I've read many of his short stories, and am always amazed at their sublime quality, the way he approaches deep powerful issues and portrays them so the reader walks away edified, more human, closer to God. The following story is one such example. "God Sees The Truth, But Waits" is a classic - there's no doubting this - and I encourage you to put aside 15 or so minutes to fully appreciate it... Enjoy! God bless. Stuart




In the town of Vladimir lived a young merchant named Ivan Dmitrich Aksionov. He had two shops and a house of his own.

Aksionov was a handsome, fair-haired, curly-headed fellow, full of fun, and very fond of singing. When quite a young man he had been given to drink, and was riotous when he had had too much; but after he married he gave up drinking, except now and then.

One summer Aksionov was going to the Nizhny Fair, and as he bade good-bye to his family, his wife said to him, "Ivan Dmitrich, do not start to-day; I have had a bad dream about you."
Aksionov laughed, and said, "You are afraid that when I get to the fair I shall go on a spree."

His wife replied: "I do not know what I am afraid of; all I know is that I had a bad dream. I dreamt you returned from the town, and when you took off your cap I saw that your hair was quite grey."
Aksionov laughed. "That's a lucky sign," said he. "See if I don't sell out all my goods, and bring you some presents from the fair."

So he said good-bye to his family, and drove away.

When he had travelled half-way, he met a merchant whom he knew, and they put up at the same inn for the night. They had some tea together, and then went to bed in adjoining rooms.

It was not Aksionov's habit to sleep late, and, wishing to travel while it was still cool, he aroused his driver before dawn, and told him to put in the horses.

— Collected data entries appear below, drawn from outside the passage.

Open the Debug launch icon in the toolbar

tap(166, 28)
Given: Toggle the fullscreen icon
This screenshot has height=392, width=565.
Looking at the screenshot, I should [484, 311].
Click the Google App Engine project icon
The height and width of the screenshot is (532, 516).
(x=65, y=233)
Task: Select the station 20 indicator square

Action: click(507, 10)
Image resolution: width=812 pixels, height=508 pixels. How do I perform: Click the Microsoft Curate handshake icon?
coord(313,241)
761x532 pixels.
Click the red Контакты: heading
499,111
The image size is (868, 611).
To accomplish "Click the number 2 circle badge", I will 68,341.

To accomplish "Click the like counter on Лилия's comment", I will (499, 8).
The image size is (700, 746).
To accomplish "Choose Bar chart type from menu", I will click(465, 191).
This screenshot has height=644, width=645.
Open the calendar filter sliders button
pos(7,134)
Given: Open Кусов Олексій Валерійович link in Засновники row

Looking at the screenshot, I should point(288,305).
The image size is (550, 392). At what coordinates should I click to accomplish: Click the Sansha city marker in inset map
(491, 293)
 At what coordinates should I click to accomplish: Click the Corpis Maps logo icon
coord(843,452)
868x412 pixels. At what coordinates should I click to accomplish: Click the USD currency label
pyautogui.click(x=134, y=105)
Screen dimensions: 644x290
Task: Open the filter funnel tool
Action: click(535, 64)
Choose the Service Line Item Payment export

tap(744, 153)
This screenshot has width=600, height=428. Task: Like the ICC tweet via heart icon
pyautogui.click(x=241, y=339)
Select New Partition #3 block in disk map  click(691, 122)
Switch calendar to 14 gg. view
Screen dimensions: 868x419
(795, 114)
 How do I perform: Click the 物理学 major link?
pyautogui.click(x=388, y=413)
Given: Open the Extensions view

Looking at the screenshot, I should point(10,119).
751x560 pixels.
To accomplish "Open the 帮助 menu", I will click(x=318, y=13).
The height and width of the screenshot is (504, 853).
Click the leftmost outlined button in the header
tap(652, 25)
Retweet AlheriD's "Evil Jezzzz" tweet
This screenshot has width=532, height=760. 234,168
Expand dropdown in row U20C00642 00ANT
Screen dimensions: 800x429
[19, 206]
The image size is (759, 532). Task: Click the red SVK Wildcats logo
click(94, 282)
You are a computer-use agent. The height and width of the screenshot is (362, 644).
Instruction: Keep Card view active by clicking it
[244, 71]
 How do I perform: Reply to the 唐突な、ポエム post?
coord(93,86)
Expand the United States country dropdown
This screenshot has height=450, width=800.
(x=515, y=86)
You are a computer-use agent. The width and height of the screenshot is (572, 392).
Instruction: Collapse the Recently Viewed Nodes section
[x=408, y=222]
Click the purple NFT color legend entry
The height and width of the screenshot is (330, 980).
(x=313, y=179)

Then he made his way across to the landlord of the inn (who lived in a cottage at the back), paid his bill, and continued his journey.

When he had gone about twenty-five miles, he stopped for the horses to be fed. Aksionov rested awhile in the passage of the inn, then he stepped out into the porch, and, ordering a samovar to be heated, got out his guitar and began to play.

Suddenly a troika drove up with tinkling bells and an official alighted, followed by two soldiers. He came to Aksionov and began to question him, asking him who he was and whence he came.

Aksionov answered him fully, and said, "Won't you have some tea with me?" But the official went on cross-questioning him and asking him. "Where did you spend last night? Were you alone, or with a fellow-merchant? Did you see the other merchant this morning? Why did you leave the inn before dawn?"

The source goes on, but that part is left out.